XpertAI provides multiple chunking strategies, including:
| Type | Features | Use Case | 
|---|---|---|
| General Chunker | Fixed-size chunks, supports delimiters and overlap | General text | 
| Parent-Child Chunker | Automatically generates tree-structured context | Long or complex documents | 
| Q&A Processor | Extracts Q&A data, e.g., FAQ or Excel Q&A tables (in development) | Tables or structured Q&A (in development) | 
General Chunker
Configuration Options
| Parameter | Description | 
|---|---|
| Delimiter | Split by line breaks or custom regex | 
| Max Length | Automatically splits if exceeded | 
| Overlap | Improves context association | 
Input/Output
| Type | Name | Description | 
|---|---|---|
| Input | Document | Raw text content | 
| Output | Document with chunks | Array of semantic chunks | 
Parent-Child Chunker
The parent-child chunker generates a tree-structured chunk tree, a unique XpertAI chunking system that manages hierarchical relationships between parent and child chunks.
Unlike traditional "chunk structures," XpertAI uses a tree structure to store chunks, supporting multi-level traceability and aggregation.
Features
- Automatically maintains context association
- Supports semantic retrieval at parent level and precise matching at child level
- Can be extended to a hybrid graph structure
Q&A Processor — In Development
The Q&A processor combines extraction and chunking, used to extract Q&A pairs from CSV or Excel files. This node is under development and will support batch processing of structured Q&A knowledge.
Step 3: Configure Knowledge Base Node
The knowledge base node is the endpoint of the pipeline, responsible for building a searchable knowledge index structure.
XpertAI's knowledge base uses a tree-structured chunk system to manage chunk hierarchies. Each node (chunk) can be associated with vectors, images, source information, and context nodes.
Core Features
| Module | Description | 
|---|---|
| Structure | Unified tree-structured chunking | 
| Indexing | Vector index | 
| Retrieval | Semantic similarity-based recall | 
| Keyword Index | In development, hybrid retrieval | 
Step 4: Configure Trigger Node (User Input Parameters)
In XpertAI, user input parameters are managed via the Trigger Node.

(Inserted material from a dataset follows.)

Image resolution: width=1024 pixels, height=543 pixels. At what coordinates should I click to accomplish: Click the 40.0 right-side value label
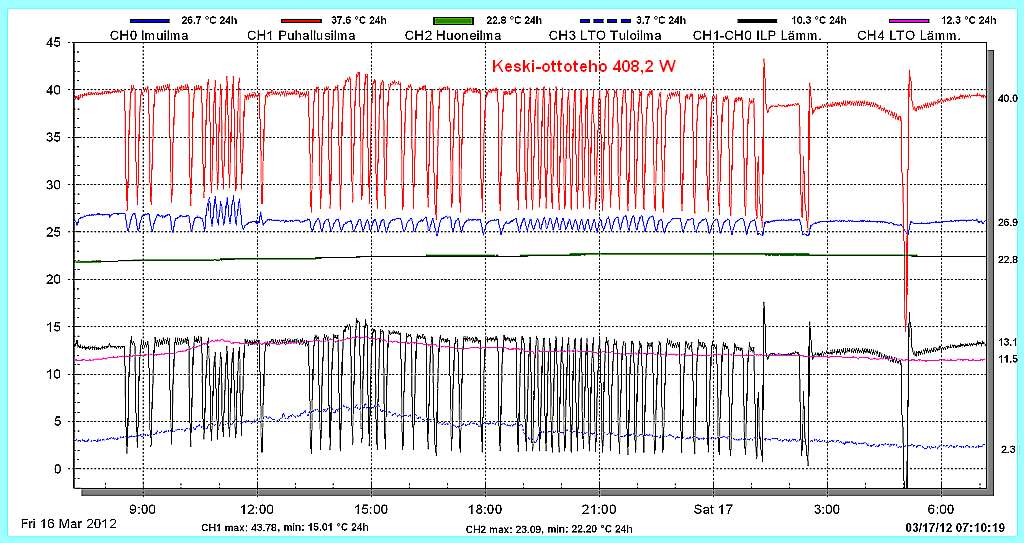[x=1007, y=98]
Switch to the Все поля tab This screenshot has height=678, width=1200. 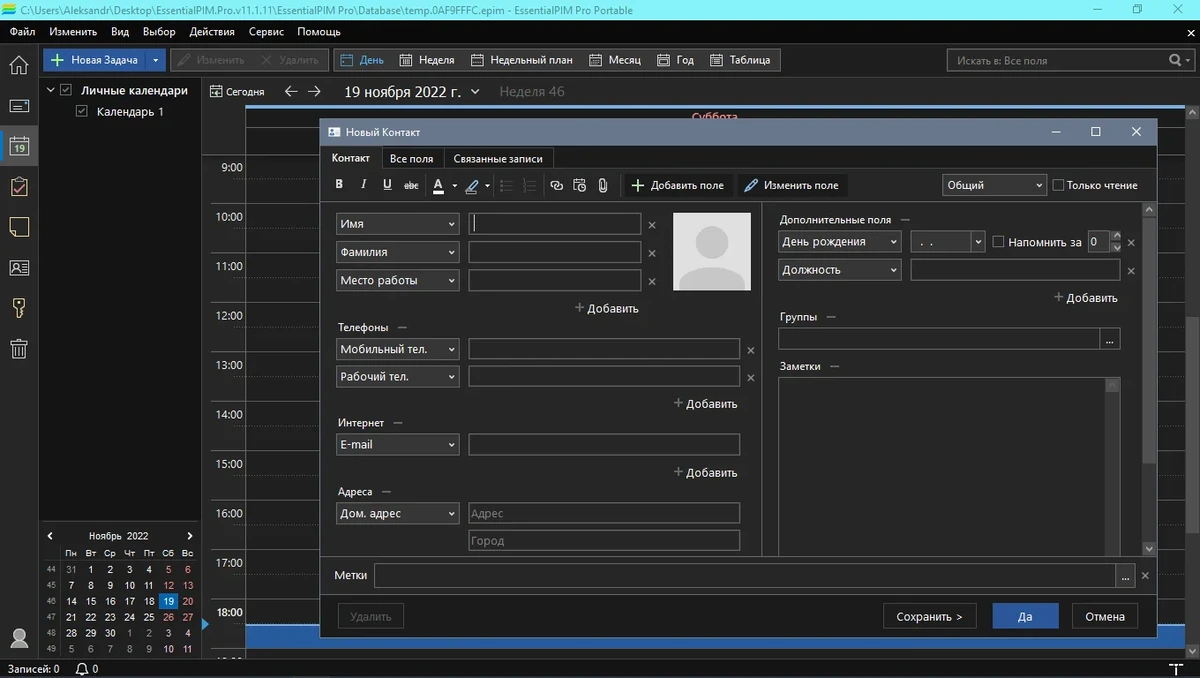(x=411, y=158)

The trigger node lets you define runtime input parameters (such as file upload, URL, delimiter, custom variables, etc.), which are injected into upstream nodes during execution.
Advantages
- Unified parameter management
- Automatic binding with other nodes
- Visual configuration and default value support
Step 5: Test & Publish
After configuring the pipeline, click the Test Run button in the upper right to validate the entire process. The system will execute each node in sequence and output the final knowledge base result.
Once testing passes, click Publish to officially apply the knowledge pipeline to your knowledge base.
Summary
XpertAI's knowledge pipeline integrates data processing, chunk management, and index building into a unified architecture:
Trigger (Runtime Inputs) → Data Source → Document Transformer
    → Chunker (Tree Structure)
    → Image Understanding (vlm/ocr)
    → Knowledgebase (Vector Embedding)
This system not only simplifies knowledge base construction but also ensures cross-document consistency, context traceability, and maximized retrieval performance.